Interesting facts about The Grand Hotel

  1. You can listen here to a recording of Albert Sandler on the violin with his orchestra, in 1935.
  2. Claude Debussy stayed at The Grand for several months in 1905, along with his mistress and singer Emma Bardac. At this time Van Lier was the lead in the hotel orchestra, but noted to his daughter that Claude was very quiet and was hardly ever seen in the public rooms. It seems there was good reason for this as while there, Claude completed one of his greatest symphony’s La Mer. It is also thought that Refets dans l’eau may have been inspired there.     
  3. William Earp commissioned the build of The Grand Hotel at a cost of around £50,000, with 200 bedrooms, a large dining hall, drawing room and ballroom. Furnished as a first-class establishment and completed in 1877.

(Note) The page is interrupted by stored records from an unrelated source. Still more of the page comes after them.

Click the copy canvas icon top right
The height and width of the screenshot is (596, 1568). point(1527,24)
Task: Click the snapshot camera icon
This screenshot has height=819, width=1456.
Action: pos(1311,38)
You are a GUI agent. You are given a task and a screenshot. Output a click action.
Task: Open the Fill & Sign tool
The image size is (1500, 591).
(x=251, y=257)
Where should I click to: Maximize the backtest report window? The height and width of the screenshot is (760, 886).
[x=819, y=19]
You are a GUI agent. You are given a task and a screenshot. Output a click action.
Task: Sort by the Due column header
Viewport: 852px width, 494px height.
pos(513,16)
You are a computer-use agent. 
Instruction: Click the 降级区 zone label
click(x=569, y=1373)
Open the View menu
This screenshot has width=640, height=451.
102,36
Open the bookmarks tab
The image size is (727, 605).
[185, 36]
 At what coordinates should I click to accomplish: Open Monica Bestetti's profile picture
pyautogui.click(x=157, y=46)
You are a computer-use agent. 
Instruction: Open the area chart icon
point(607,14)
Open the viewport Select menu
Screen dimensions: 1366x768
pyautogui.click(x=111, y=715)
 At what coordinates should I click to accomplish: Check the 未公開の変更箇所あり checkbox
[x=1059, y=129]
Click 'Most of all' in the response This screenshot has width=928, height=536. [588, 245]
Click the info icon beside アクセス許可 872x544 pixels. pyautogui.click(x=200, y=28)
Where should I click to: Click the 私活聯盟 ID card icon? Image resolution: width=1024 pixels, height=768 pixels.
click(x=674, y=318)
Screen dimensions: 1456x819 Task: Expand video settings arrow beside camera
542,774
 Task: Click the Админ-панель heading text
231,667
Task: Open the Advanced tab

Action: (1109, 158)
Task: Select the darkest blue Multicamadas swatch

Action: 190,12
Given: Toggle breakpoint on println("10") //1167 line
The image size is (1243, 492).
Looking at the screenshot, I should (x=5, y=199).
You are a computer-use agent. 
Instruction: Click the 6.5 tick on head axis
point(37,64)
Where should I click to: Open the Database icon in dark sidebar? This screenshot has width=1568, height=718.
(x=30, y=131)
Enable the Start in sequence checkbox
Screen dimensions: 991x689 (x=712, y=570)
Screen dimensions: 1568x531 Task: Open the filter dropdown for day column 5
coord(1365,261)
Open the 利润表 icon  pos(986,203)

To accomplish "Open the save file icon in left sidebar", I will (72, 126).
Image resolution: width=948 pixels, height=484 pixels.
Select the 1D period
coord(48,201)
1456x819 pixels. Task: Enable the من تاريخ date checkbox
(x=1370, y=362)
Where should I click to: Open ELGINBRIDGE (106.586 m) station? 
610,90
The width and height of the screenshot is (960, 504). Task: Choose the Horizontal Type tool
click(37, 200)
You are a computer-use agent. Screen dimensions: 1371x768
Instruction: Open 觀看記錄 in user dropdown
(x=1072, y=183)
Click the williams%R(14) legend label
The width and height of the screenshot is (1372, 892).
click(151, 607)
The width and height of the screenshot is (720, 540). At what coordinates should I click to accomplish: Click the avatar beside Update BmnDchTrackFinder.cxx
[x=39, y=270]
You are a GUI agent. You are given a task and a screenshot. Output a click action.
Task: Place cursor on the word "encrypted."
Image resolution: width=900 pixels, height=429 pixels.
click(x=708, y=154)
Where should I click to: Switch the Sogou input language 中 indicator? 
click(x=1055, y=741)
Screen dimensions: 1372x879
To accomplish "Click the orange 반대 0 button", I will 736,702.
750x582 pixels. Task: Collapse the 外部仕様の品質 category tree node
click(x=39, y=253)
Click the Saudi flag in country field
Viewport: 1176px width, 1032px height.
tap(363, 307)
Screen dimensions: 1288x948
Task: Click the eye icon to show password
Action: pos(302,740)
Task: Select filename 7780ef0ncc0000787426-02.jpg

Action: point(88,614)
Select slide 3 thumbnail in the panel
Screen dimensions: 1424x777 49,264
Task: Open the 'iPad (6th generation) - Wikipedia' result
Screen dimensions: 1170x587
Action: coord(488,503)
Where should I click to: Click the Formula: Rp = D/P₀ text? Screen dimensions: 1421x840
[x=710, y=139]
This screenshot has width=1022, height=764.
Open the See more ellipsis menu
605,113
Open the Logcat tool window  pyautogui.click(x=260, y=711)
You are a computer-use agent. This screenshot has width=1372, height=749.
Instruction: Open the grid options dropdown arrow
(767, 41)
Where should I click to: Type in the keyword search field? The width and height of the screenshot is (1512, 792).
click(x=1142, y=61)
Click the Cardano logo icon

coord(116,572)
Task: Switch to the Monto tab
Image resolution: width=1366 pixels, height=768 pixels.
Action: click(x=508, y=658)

  4. The Grand Hotel was designed by architect Robert Knott Blessley, reputed as the finest architect in Eastbourne, who had previously designed Leaf Hall, now an arts centre in Eastbourne.
  5. The first musician to lead the orchestra and put music on the map at The Grand was Dutch born Mr Jacques Van Lier. He used Herr Von Leer as his stage name as German’s were considered the best musicians of the time, however in 1914 he returned to using his original name.